We'll install Python 3.10 using the deadsnakes PPA, which provides Python versions for Ubuntu.

In [None]:
%%bash
# Install Python 3.10 from deadsnakes PPA
echo "📦 Installing Python 3.10..."
echo "This will take about 1-2 minutes..."
echo ""

# Add deadsnakes PPA
apt-get update -qq
apt-get install -qq software-properties-common
add-apt-repository -y ppa:deadsnakes/ppa

# Install Python 3.10 and required packages
apt-get update -qq
apt-get install -qq python3.10 python3.10-venv python3.10-dev python3.10-distutils

# Install pip for Python 3.10
curl -sS https://bootstrap.pypa.io/get-pip.py | python3.10

echo ""
echo "✅ Python 3.10 installation complete!"

# Verify installation
echo ""
echo "Verification:"
python3.10 --version
python3.10 -m pip --version

## Step 3: Create Python 3.10 Virtual Environment

In [None]:
%%bash
# Create a virtual environment with Python 3.10
echo "🔧 Creating Python 3.10 virtual environment..."

# Create venv
python3.10 -m venv /content/cosmos_env

# Activate and verify
source /content/cosmos_env/bin/activate
which python
python --version

echo "✅ Virtual environment created with Python 3.10"

## Step 4: Install Cosmos-Predict2 in Python 3.10 Environment

In [None]:
%%bash
# Install packages using Python 3.10
echo "📦 Installing Cosmos-Predict2 and dependencies..."
echo "This will take 3-5 minutes..."
echo ""

# Use the virtual environment's pip
source /content/cosmos_env/bin/activate

# Upgrade pip
python -m pip install --upgrade pip setuptools wheel

# Install PyTorch with CUDA support
python -m pip install torch torchvision torchaudio --index-url https://download.pytorch.org/whl/cu121

# Install Cosmos-Predict2
python -m pip install "cosmos-predict2[cu126]" --extra-index-url https://nvidia-cosmos.github.io/cosmos-dependencies/cu126_torch260/simple

# Install additional dependencies
python -m pip install transformers accelerate bitsandbytes
python -m pip install decord einops "imageio[ffmpeg]" opencv-python-headless pillow

echo ""
echo "✅ Installation complete!"

## Step 5: Configure Jupyter to Use Python 3.10

In [None]:
# Configure the notebook to use Python 3.10 from our virtual environment
import sys
import os

# Add the virtual environment to sys.path
venv_path = '/content/cosmos_env'
python_path = f'{venv_path}/bin/python3.10'
site_packages = f'{venv_path}/lib/python3.10/site-packages'

# Update sys.path
if site_packages not in sys.path:
    sys.path.insert(0, site_packages)

# Set environment variables
os.environ['VIRTUAL_ENV'] = venv_path
os.environ['PATH'] = f"{venv_path}/bin:{os.environ['PATH']}"

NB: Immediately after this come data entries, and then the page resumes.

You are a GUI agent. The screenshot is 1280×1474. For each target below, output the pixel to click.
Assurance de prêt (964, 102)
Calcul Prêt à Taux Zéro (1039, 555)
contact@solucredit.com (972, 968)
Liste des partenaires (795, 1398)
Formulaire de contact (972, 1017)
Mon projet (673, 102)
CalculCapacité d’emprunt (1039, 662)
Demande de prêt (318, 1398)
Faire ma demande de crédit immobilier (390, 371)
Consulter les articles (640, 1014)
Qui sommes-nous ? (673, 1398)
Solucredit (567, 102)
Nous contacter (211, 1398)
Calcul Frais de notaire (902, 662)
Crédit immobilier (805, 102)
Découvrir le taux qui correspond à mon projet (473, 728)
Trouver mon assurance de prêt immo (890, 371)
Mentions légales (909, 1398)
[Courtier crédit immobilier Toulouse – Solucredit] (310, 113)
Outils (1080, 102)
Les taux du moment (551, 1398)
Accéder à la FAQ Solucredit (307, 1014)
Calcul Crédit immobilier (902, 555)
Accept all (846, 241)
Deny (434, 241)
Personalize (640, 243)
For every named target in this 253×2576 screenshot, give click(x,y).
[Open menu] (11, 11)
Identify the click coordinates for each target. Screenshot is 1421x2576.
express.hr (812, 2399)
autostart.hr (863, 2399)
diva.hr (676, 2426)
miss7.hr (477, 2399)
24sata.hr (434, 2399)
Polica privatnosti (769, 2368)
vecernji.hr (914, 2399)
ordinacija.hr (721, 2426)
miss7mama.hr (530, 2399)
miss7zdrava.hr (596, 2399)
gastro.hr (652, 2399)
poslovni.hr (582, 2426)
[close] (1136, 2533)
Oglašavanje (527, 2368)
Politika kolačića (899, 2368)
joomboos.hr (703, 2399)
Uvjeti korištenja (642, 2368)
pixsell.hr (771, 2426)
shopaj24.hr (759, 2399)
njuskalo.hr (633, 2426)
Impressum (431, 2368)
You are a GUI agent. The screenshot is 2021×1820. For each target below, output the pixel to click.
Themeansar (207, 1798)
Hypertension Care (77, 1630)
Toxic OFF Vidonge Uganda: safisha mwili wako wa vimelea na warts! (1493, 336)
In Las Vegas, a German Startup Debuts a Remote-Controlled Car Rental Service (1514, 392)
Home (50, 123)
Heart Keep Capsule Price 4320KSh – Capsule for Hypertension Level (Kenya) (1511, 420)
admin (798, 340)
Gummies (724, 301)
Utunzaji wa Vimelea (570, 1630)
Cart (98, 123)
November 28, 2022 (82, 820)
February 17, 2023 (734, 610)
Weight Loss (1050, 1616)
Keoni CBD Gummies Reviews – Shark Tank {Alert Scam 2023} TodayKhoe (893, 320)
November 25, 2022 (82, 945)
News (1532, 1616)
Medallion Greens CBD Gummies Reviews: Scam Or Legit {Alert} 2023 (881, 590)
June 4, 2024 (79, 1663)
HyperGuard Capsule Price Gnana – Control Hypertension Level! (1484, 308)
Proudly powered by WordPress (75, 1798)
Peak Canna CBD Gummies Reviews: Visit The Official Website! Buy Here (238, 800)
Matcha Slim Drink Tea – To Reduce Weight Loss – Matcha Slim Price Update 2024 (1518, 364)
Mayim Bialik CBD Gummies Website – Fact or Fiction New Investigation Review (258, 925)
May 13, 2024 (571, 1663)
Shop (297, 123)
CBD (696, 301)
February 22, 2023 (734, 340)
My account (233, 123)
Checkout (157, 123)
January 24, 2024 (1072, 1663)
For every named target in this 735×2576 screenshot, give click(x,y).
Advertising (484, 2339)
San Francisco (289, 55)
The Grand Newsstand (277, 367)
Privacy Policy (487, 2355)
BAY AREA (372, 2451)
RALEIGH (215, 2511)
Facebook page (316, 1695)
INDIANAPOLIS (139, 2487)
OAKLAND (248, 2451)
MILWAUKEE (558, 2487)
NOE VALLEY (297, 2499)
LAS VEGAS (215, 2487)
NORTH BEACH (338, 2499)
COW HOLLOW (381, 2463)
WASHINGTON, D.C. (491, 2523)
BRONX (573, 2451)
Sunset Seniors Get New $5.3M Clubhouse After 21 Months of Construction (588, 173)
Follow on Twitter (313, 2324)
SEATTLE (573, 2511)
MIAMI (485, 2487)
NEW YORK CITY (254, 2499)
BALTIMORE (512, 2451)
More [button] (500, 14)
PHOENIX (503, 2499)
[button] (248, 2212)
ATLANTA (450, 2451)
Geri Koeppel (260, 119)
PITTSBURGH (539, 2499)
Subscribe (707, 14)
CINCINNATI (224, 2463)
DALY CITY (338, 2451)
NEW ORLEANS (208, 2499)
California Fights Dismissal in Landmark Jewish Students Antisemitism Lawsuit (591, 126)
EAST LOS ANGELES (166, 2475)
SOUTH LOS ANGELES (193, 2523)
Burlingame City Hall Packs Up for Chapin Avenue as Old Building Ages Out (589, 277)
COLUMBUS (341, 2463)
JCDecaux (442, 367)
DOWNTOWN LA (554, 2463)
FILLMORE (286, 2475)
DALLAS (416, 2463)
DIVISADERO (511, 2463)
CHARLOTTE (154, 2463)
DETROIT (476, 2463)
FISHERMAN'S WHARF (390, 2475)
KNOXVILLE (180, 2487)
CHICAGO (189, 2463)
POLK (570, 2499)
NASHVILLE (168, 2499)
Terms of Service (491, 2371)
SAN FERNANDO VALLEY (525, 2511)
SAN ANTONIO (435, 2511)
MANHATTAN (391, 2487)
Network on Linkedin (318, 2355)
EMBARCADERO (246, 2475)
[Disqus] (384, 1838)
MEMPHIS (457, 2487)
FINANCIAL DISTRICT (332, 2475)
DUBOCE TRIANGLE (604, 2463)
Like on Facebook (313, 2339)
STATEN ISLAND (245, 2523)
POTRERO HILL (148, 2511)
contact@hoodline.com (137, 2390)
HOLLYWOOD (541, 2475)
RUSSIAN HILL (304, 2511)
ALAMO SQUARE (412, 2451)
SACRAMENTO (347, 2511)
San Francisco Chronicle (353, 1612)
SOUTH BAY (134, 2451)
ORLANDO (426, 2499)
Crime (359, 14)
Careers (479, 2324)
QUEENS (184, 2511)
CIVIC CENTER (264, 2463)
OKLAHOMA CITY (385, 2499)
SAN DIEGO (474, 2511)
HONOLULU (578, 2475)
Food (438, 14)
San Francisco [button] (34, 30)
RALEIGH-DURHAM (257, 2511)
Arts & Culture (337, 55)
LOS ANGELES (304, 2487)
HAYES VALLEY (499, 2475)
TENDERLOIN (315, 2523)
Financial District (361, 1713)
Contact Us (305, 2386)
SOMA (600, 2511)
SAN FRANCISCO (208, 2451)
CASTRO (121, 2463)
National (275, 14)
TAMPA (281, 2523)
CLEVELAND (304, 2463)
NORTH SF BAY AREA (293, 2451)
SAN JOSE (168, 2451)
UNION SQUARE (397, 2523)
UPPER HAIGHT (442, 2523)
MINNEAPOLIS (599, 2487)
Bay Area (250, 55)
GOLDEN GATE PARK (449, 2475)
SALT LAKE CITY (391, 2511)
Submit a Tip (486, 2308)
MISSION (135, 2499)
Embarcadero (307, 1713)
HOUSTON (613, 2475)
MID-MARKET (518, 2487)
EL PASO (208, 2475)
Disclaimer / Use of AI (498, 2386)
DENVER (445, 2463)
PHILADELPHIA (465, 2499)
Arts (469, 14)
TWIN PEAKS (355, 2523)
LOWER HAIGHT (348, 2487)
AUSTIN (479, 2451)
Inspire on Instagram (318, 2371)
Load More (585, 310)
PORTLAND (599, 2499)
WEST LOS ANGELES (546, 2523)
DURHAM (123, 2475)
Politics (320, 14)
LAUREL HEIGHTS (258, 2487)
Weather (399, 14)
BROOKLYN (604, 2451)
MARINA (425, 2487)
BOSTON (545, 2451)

print("🔧 Configuring notebook to use Python 3.10 environment...")
print(f"Virtual env: {venv_path}")
print(f"Site packages: {site_packages}")

# Now we need to restart the kernel with the new Python
# But first, let's verify we can import from the venv
try:
    # This should work after adding to sys.path
    import torch
    print(f"\n✅ PyTorch version: {torch.__version__}")
    print(f"CUDA available: {torch.cuda.is_available()}")
except ImportError as e:
    print(f"\n⚠️ Import error: {e}")
    print("You may need to restart the kernel.")

## Step 6: Test Cosmos-Predict2 Import

In [None]:
# Use subprocess to run Python 3.10 directly
import subprocess
import json

# Test script
test_script = """
import sys
import json

result = {}
result['python_version'] = f"{sys.version_info.major}.{sys.version_info.minor}.{sys.version_info.micro}"

try:
    import torch
    result['torch_version'] = torch.__version__
    result['cuda_available'] = torch.cuda.is_available()
    if torch.cuda.is_available():
        result['gpu_name'] = torch.cuda.get_device_name(0)
except Exception as e:
    result['torch_error'] = str(e)

try:
    from cosmos_predict2.inference import Video2WorldPipeline
    result['cosmos_import'] = 'success'
except Exception as e:
    result['cosmos_import'] = f'failed: {e}'

print(json.dumps(result))
"""

# Run test in Python 3.10
result = subprocess.run(
    ['/content/cosmos_env/bin/python', '-c', test_script],
    capture_output=True,
    text=True
)

if result.returncode == 0:
    test_results = json.loads(result.stdout)
    
    print("🔍 Python 3.10 Environment Test:")
    print("="*60)
    print(f"Python version: {test_results.get('python_version')}")
    print(f"PyTorch version: {test_results.get('torch_version', 'Not installed')}")
    print(f"CUDA available: {test_results.get('cuda_available', False)}")
    if 'gpu_name' in test_results:
        print(f"GPU: {test_results['gpu_name']}")
    
    cosmos_status = test_results.get('cosmos_import', 'unknown')
    if cosmos_status == 'success':
        print("\n✅ Cosmos-Predict2 imported successfully!")
    else:
        print(f"\n❌ Cosmos import: {cosmos_status}")
else:
    print("❌ Test failed:")
    print(result.stderr)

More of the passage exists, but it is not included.